● **Exercise details**: Lines from the records below that contain the word "marker" are to be copied out.

(Data records)
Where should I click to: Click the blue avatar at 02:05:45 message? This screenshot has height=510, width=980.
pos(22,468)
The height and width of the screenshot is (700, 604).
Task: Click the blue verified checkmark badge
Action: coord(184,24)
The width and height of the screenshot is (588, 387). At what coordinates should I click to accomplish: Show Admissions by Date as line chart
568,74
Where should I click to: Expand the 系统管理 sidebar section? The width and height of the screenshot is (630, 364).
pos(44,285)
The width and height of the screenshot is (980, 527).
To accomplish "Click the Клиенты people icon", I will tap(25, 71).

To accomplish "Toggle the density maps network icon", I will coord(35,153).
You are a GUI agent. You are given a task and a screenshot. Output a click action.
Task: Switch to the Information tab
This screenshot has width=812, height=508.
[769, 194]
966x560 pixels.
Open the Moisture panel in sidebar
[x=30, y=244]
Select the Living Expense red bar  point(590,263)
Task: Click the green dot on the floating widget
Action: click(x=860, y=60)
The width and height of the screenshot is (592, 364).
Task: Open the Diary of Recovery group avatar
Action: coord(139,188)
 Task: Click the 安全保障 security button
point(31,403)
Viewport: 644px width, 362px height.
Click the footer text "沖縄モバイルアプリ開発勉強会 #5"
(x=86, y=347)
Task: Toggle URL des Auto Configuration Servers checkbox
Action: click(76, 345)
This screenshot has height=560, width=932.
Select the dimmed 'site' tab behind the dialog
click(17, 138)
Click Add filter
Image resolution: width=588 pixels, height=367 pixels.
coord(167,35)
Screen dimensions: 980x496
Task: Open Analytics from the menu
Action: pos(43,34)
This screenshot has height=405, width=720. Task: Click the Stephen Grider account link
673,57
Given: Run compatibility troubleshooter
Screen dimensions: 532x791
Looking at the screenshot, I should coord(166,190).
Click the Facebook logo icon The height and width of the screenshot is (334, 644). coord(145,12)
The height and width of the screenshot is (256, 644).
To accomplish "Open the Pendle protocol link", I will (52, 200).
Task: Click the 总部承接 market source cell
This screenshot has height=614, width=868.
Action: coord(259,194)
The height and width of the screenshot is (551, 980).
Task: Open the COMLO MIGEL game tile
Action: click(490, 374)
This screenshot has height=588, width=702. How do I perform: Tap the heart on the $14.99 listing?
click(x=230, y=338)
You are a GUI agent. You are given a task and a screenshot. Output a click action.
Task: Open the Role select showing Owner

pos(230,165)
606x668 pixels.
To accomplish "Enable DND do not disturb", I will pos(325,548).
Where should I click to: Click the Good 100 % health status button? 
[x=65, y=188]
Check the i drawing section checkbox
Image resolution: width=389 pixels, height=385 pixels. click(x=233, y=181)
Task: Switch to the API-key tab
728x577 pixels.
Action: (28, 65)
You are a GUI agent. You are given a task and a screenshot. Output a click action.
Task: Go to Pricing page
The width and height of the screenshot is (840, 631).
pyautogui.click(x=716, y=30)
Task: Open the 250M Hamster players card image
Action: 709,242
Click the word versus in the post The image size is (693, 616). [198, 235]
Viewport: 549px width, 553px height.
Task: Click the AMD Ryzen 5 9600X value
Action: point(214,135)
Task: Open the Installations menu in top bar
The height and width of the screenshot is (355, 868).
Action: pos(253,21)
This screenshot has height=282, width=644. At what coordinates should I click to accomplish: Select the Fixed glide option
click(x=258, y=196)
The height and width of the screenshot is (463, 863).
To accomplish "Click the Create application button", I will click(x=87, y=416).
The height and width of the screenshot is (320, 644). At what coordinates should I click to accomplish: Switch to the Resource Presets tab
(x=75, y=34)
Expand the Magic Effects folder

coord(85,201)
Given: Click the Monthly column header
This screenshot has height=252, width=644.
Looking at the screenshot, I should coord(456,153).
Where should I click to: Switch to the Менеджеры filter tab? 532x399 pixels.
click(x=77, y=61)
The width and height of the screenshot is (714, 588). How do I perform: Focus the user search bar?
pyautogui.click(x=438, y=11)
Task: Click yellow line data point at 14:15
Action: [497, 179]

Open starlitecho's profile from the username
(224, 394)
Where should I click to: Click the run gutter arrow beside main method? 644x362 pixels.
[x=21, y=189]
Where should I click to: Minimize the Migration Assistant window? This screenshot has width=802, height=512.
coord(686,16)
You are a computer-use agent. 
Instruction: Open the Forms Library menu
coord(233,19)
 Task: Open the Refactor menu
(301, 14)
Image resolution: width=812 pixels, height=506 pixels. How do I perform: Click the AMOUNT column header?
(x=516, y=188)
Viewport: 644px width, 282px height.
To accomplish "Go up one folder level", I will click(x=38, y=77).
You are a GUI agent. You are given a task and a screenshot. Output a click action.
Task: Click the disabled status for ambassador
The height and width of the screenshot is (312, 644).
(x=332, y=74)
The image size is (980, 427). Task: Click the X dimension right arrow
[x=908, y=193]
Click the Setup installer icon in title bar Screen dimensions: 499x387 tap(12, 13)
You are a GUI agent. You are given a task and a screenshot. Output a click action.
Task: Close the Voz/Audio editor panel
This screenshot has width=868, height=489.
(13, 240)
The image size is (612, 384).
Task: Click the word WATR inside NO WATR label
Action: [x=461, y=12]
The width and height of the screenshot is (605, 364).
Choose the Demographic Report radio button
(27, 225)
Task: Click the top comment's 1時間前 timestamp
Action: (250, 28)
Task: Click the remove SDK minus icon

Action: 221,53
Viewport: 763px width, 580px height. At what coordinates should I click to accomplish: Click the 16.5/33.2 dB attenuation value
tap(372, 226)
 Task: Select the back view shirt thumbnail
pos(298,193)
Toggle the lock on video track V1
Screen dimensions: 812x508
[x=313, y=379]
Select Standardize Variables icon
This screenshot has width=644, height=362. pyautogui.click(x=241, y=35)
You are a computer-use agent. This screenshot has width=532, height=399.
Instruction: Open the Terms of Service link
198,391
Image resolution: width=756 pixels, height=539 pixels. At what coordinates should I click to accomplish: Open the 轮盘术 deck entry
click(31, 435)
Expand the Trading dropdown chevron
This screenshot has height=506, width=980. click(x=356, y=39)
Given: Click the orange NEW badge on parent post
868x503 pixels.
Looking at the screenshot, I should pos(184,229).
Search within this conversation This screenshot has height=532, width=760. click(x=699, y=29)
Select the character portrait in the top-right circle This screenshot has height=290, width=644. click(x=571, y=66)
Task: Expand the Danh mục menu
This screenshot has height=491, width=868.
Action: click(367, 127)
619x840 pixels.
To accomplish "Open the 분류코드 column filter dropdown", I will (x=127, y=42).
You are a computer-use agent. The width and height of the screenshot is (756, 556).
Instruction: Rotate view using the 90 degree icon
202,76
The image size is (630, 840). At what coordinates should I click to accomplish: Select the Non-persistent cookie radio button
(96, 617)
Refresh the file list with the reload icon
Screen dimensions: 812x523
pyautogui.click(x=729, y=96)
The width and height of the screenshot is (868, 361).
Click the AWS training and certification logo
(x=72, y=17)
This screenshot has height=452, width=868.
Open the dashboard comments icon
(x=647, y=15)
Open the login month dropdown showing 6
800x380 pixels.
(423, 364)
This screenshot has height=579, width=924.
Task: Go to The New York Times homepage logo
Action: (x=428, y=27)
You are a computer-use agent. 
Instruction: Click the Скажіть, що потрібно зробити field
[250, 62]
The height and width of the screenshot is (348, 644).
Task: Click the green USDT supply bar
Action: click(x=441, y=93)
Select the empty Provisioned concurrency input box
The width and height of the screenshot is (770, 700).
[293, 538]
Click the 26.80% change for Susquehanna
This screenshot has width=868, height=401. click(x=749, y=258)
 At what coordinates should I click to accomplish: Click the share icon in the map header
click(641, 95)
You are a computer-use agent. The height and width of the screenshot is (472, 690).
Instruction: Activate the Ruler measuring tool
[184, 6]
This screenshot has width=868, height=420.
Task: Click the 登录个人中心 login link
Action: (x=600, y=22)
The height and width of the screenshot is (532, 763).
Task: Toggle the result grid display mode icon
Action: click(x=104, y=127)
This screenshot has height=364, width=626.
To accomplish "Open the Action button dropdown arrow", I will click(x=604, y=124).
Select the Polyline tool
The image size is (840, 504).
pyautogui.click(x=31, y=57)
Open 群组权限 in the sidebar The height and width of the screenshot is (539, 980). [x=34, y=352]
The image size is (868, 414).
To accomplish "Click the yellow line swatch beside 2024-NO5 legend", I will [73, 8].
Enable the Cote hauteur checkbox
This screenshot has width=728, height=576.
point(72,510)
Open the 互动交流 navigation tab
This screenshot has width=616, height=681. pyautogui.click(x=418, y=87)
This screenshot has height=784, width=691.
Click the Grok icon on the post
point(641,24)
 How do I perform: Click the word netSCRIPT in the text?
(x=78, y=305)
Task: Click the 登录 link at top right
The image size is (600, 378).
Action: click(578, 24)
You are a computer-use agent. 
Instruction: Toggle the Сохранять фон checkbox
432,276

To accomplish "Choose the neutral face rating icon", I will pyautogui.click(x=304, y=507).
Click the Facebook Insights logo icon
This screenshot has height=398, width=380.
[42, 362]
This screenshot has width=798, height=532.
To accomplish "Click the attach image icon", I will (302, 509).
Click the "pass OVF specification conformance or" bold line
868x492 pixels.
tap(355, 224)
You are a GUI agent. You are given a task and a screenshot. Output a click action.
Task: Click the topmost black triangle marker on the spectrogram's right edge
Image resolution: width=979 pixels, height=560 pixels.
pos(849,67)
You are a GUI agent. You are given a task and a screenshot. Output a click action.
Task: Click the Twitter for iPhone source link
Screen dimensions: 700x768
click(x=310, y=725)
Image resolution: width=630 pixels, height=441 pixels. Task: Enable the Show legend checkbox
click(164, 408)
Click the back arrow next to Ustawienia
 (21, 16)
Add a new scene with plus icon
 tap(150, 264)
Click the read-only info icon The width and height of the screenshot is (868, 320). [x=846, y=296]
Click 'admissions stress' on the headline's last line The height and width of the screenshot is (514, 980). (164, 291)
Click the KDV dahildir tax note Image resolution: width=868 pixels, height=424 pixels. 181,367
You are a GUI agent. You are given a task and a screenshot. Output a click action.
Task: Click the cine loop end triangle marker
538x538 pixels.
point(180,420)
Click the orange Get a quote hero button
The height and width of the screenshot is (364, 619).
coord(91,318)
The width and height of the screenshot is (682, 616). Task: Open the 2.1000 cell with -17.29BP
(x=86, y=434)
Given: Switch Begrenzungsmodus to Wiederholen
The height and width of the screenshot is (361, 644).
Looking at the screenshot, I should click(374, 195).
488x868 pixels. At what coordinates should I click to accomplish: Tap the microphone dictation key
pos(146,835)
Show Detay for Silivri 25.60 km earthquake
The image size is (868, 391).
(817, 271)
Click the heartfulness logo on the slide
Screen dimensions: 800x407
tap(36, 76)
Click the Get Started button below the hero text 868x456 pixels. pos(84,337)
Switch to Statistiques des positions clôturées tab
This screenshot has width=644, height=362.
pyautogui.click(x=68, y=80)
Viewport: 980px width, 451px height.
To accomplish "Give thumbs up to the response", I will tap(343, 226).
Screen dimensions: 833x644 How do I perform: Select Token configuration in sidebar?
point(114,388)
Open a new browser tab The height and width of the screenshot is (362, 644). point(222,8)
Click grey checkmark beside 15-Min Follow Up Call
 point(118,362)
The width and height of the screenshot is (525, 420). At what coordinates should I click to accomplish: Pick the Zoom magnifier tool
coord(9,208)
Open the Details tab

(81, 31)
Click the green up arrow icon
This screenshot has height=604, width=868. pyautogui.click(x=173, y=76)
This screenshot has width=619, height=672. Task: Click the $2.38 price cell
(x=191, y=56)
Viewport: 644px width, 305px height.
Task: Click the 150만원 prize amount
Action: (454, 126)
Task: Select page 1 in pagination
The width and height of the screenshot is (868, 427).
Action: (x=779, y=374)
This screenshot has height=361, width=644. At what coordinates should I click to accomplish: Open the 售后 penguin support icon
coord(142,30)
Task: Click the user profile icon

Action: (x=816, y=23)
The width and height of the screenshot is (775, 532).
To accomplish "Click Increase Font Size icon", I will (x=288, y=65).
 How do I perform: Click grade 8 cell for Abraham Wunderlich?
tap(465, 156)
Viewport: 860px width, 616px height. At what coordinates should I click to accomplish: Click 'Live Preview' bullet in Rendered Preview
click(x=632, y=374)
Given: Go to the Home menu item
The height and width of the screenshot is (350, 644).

● **Solution to this exercise**:
Task: Click the topmost black triangle marker on the spectrogram's right edge
Task: Click the cine loop end triangle marker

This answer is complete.